[Word and element location data]
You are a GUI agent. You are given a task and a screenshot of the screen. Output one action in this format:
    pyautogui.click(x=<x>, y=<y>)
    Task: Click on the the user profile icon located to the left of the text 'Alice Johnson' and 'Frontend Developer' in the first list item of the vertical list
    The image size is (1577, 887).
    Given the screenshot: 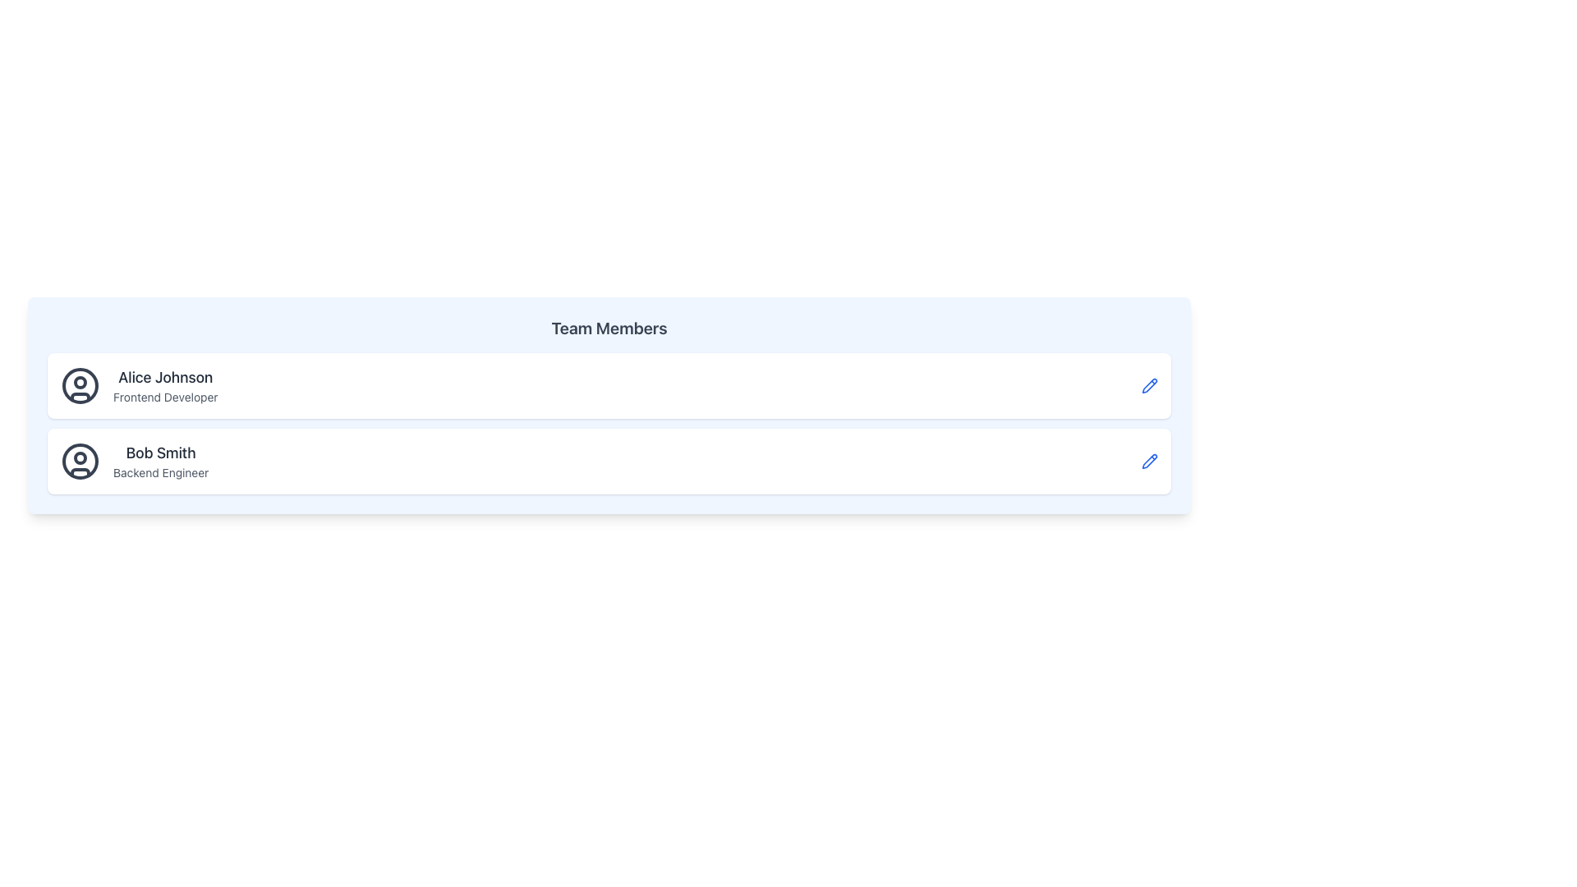 What is the action you would take?
    pyautogui.click(x=79, y=386)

▸ **Work required**:
Arrange the lines of the material as a numbered list, from its first line up to and including the line containing "pyautogui.click(x=<x>, y=<y>)", with blank lines left out.

▸ **Response to the task**:
1. You are a GUI agent. You are given a task and a screenshot of the screen. Output one action in this format:
2.     pyautogui.click(x=<x>, y=<y>)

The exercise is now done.